◆ Selected passage
┄┄┄┄┄┄┄┄┄┄┄┄┄┄┄┄┄┄┄┄
Read excel with Apache POI in java by column name

Good afternoon experts, I have a problem with a project that consists of reading an excel file and validating by columns the data thereof, I have managed to read the file without problems and validations also (by regular expressions) using the Apache POI library the detail is that I can only read columns by column index (example index 0 = Column 1, index 1 = column 2 etc) with the method getColumnIndex() the problem is that column name rather than by its index since the file to be read will tend to position the columns, is there any method to solve this, I have tried with:

columnIndex = cell.getSheet().getRow(rowIndex).getCell(0).getRichStringCellValue().toString();

But I can only read the whole row but not all columns and rows.

I attach the code I use to read the files:

 Workbook workbook = WorkbookFactory.create(new FileInputStream("C:\\archivo.xlsx"));

    Sheet sheet = workbook.getSheetAt(0);
    totalRows = sheet.getPhysicalNumberOfRows();
    System.out.println("Número total de filas: " + totalRows);
    Iterator<Row> rowIterator = sheet.iterator();

    while (rowIterator.hasNext()) {
        Row row = rowIterator.next();
        rowIndex = row.getRowNum();

        int rowIndex2 = rowIndex +1;

        if (rowIndex2 < 8) {
            continue;
        }
        Iterator<Cell> cellIterator = row.cellIterator();

        while (cellIterator.hasNext()) {

            cell = cellIterator.next();
            columnIndex = cell.getColumnIndex();


            switch (columnIndex) {
                case 0:
                    columnName = "columna 1";
                    //System.out.println(columnName+" -> " + rowIndex);
                    break;
                case 1:
                    columnName = "Columna 2";
                    break;
                case 2:
                    columnName = "Columna 3";
                    break;

            }


            value = this.getValue(cell);
            valid = this.isValid(columnIndex, value);

            if (valid && (value != "")) {
                continue;
            }


            if (value!="")
┄┄┄┄┄┄┄┄┄┄┄┄┄┄┄┄┄┄┄┄
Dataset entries
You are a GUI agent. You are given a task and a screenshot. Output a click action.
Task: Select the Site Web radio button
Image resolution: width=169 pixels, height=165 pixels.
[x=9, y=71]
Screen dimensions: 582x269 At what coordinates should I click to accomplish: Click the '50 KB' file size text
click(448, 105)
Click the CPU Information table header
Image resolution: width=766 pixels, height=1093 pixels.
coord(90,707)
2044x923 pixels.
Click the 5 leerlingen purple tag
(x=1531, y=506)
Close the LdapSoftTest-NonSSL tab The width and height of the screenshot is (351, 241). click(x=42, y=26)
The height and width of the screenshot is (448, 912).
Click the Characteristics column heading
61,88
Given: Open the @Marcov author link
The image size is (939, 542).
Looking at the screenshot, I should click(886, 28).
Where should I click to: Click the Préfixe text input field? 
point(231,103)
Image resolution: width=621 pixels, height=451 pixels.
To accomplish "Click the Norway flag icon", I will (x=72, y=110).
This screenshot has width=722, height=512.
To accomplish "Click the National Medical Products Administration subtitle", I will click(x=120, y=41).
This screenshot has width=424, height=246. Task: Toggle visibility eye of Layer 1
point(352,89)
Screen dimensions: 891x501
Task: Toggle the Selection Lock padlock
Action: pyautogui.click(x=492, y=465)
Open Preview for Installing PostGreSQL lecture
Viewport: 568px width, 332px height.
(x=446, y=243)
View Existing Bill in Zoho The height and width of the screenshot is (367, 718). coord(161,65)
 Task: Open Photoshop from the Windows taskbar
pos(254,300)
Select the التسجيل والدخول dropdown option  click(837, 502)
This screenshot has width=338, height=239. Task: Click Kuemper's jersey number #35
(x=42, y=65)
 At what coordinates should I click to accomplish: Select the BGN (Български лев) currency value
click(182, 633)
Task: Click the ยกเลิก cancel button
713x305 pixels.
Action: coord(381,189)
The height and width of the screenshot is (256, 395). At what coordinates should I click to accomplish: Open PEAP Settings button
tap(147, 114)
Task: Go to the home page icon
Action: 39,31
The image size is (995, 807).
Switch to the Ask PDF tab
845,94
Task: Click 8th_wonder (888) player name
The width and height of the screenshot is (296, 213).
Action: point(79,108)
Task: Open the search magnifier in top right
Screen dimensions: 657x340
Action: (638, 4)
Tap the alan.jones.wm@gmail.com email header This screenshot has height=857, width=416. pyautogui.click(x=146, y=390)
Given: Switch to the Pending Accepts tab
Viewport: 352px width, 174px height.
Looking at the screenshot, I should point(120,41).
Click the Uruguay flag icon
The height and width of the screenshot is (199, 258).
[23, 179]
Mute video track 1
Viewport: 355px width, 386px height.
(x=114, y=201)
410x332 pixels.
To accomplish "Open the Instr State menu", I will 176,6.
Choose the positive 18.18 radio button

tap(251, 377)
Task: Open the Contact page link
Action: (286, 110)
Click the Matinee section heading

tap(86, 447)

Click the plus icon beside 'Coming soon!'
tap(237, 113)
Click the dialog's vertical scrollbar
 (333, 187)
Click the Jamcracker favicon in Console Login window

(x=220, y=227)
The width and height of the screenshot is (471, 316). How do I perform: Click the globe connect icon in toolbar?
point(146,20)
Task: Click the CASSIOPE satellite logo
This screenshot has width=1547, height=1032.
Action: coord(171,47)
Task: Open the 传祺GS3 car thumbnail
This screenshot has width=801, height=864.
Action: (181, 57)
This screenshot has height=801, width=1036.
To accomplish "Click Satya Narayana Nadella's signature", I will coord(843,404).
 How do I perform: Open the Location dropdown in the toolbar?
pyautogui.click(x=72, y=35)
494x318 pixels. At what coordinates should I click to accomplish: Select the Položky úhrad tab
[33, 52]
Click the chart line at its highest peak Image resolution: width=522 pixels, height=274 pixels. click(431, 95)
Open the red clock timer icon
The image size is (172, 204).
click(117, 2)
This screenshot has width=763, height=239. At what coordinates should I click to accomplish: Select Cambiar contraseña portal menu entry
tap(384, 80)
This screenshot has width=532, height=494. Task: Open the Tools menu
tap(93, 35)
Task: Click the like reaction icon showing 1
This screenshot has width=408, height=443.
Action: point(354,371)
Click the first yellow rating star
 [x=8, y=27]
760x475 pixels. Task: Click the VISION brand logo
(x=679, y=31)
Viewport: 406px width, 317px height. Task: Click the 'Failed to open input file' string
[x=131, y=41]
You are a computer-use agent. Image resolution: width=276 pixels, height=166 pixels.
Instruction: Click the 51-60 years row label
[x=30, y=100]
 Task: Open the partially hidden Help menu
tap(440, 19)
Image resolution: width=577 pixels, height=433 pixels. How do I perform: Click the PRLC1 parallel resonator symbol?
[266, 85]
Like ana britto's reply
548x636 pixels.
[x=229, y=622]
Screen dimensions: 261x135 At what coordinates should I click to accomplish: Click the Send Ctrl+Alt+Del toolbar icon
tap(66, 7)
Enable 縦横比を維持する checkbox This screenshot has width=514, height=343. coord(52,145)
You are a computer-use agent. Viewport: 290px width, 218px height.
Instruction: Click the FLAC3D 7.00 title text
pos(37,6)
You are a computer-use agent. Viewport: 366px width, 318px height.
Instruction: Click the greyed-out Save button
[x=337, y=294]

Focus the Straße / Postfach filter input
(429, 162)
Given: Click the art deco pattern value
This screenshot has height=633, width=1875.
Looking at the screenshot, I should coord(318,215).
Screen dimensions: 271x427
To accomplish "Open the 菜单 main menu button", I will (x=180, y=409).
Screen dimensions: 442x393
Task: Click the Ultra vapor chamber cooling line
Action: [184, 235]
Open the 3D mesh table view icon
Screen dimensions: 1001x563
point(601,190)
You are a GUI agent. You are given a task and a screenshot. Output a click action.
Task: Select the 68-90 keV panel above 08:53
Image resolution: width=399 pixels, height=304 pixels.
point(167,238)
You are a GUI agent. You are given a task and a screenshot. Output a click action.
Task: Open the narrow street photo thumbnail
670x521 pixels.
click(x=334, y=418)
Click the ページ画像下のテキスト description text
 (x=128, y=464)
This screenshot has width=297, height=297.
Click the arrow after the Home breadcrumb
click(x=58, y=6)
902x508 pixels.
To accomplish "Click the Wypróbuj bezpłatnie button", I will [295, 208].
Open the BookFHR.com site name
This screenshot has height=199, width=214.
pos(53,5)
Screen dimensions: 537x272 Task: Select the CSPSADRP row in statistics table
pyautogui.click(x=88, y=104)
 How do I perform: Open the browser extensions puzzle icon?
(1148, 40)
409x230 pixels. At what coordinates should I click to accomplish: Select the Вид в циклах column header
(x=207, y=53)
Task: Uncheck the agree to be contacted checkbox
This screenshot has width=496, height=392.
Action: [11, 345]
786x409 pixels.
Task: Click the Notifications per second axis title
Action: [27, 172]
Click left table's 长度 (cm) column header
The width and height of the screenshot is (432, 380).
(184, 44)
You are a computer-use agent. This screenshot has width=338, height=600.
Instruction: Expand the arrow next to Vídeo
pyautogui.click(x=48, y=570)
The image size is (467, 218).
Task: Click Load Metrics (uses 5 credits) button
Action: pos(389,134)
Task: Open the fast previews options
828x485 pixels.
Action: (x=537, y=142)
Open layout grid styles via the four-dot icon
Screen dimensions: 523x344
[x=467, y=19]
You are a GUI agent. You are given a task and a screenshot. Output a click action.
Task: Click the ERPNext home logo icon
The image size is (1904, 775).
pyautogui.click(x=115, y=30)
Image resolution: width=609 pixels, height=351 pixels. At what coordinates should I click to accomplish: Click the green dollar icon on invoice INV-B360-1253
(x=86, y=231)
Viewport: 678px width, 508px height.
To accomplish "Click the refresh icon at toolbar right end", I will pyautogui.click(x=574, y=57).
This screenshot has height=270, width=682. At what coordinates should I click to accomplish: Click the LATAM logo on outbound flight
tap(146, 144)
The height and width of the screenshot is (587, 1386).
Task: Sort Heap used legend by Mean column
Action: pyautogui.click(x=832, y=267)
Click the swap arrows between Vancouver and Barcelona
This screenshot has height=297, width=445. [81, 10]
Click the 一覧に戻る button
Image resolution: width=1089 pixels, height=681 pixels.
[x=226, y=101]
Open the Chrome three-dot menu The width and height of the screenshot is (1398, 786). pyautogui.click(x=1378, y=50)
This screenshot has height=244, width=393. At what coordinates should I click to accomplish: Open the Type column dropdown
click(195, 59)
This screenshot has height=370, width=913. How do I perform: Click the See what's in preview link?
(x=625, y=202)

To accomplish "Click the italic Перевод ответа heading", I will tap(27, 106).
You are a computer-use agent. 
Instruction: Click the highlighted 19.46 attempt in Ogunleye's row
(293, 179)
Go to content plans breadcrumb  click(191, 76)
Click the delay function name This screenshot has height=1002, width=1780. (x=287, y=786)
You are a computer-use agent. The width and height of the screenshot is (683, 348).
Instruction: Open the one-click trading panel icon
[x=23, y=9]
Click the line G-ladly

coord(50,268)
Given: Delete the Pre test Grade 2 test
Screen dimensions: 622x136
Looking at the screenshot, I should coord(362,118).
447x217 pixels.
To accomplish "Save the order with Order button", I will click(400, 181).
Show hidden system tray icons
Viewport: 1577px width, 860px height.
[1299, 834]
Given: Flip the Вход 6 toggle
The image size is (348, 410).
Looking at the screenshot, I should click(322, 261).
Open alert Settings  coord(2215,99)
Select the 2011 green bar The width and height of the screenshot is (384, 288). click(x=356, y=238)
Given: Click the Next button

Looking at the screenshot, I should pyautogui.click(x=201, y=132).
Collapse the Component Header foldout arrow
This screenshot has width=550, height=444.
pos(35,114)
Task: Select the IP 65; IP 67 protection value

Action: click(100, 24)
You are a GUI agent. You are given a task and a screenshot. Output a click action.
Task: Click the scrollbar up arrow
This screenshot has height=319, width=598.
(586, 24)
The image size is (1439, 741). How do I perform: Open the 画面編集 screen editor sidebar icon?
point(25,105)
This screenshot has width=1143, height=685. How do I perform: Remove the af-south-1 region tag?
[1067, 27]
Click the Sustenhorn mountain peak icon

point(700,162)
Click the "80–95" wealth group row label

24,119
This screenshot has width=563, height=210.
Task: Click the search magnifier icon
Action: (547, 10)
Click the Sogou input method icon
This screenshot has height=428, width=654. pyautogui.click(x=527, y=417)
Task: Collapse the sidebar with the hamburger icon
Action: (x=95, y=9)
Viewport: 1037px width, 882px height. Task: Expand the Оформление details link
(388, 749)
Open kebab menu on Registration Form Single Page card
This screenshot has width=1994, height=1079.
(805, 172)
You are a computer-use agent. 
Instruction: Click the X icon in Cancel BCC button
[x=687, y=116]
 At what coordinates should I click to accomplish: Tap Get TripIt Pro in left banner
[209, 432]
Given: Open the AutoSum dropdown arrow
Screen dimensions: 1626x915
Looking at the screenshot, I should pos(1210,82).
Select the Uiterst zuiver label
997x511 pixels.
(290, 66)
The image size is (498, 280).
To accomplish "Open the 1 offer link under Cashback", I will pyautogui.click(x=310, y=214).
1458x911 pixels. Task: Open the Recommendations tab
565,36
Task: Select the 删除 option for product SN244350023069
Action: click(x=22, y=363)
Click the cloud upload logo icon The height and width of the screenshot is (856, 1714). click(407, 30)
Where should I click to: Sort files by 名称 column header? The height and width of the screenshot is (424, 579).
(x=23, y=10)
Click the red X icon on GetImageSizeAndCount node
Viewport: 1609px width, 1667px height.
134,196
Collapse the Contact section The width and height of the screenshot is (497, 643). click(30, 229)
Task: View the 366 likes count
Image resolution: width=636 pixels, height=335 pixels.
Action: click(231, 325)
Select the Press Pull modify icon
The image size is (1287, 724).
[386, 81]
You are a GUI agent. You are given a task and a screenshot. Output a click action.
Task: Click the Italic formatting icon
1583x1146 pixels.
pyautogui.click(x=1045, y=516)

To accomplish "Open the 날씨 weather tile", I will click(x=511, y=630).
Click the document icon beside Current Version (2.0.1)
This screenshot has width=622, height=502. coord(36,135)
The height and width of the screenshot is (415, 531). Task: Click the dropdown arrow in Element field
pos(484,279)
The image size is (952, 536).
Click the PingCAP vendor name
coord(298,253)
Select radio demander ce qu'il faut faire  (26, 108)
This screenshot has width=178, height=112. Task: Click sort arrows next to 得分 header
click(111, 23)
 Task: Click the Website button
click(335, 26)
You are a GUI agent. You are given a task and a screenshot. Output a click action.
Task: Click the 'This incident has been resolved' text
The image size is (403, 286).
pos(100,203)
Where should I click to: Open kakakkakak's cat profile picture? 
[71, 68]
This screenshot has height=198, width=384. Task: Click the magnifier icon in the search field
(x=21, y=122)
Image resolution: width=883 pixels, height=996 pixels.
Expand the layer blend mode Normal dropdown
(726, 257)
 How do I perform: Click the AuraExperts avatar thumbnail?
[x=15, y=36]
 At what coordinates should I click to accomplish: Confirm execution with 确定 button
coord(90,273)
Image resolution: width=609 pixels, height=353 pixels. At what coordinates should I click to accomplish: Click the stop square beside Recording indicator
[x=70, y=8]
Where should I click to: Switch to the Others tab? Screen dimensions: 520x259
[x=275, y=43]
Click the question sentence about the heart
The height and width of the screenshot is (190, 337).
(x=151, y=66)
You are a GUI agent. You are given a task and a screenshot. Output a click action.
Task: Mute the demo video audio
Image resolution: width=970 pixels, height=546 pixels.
┄┄┄┄┄┄┄┄┄┄┄┄┄┄┄┄┄┄┄┄
◆ Actions to take
1. Please reproduce the Apache POI question word for word, in full.
2. Copy out the dataset entries starting at the line that contains "This screenshot has width=763, height=239." and ending after the line that contains "Looking at the screenshot, I should coord(318,215).", with both of those lines included.

◆ Responses
1.
Read excel with Apache POI in java by column name

Good afternoon experts, I have a problem with a project that consists of reading an excel file and validating by columns the data thereof, I have managed to read the file without problems and validations also (by regular expressions) using the Apache POI library the detail is that I can only read columns by column index (example index 0 = Column 1, index 1 = column 2 etc) with the method getColumnIndex() the problem is that column name rather than by its index since the file to be read will tend to position the columns, is there any method to solve this, I have tried with:

columnIndex = cell.getSheet().getRow(rowIndex).getCell(0).getRichStringCellValue().toString();

But I can only read the whole row but not all columns and rows.

I attach the code I use to read the files:

 Workbook workbook = WorkbookFactory.create(new FileInputStream("C:\\archivo.xlsx"));

    Sheet sheet = workbook.getSheetAt(0);
    totalRows = sheet.getPhysicalNumberOfRows();
    System.out.println("Número total de filas: " + totalRows);
    Iterator<Row> rowIterator = sheet.iterator();

    while (rowIterator.hasNext()) {
        Row row = rowIterator.next();
        rowIndex = row.getRowNum();

        int rowIndex2 = rowIndex +1;

        if (rowIndex2 < 8) {
            continue;
        }
        Iterator<Cell> cellIterator = row.cellIterator();

        while (cellIterator.hasNext()) {

            cell = cellIterator.next();
            columnIndex = cell.getColumnIndex();


            switch (columnIndex) {
                case 0:
                    columnName = "columna 1";
                    //System.out.println(columnName+" -> " + rowIndex);
                    break;
                case 1:
                    columnName = "Columna 2";
                    break;
                case 2:
                    columnName = "Columna 3";
                    break;

            }


            value = this.getValue(cell);
            valid = this.isValid(columnIndex, value);

            if (valid && (value != "")) {
                continue;
            }


            if (value!="")

2.
This screenshot has width=763, height=239. At what coordinates should I click to accomplish: Select Cambiar contraseña portal menu entry
tap(384, 80)
This screenshot has width=532, height=494. Task: Open the Tools menu
tap(93, 35)
Task: Click the like reaction icon showing 1
This screenshot has width=408, height=443.
Action: point(354,371)
Click the first yellow rating star
 [x=8, y=27]
760x475 pixels. Task: Click the VISION brand logo
(x=679, y=31)
Viewport: 406px width, 317px height. Task: Click the 'Failed to open input file' string
[x=131, y=41]
You are a computer-use agent. Image resolution: width=276 pixels, height=166 pixels.
Instruction: Click the 51-60 years row label
[x=30, y=100]
 Task: Open the partially hidden Help menu
tap(440, 19)
Image resolution: width=577 pixels, height=433 pixels. How do I perform: Click the PRLC1 parallel resonator symbol?
[266, 85]
Like ana britto's reply
548x636 pixels.
[x=229, y=622]
Screen dimensions: 261x135 At what coordinates should I click to accomplish: Click the Send Ctrl+Alt+Del toolbar icon
tap(66, 7)
Enable 縦横比を維持する checkbox This screenshot has width=514, height=343. coord(52,145)
You are a computer-use agent. Viewport: 290px width, 218px height.
Instruction: Click the FLAC3D 7.00 title text
pos(37,6)
You are a computer-use agent. Viewport: 366px width, 318px height.
Instruction: Click the greyed-out Save button
[x=337, y=294]

Focus the Straße / Postfach filter input
(429, 162)
Given: Click the art deco pattern value
This screenshot has height=633, width=1875.
Looking at the screenshot, I should coord(318,215).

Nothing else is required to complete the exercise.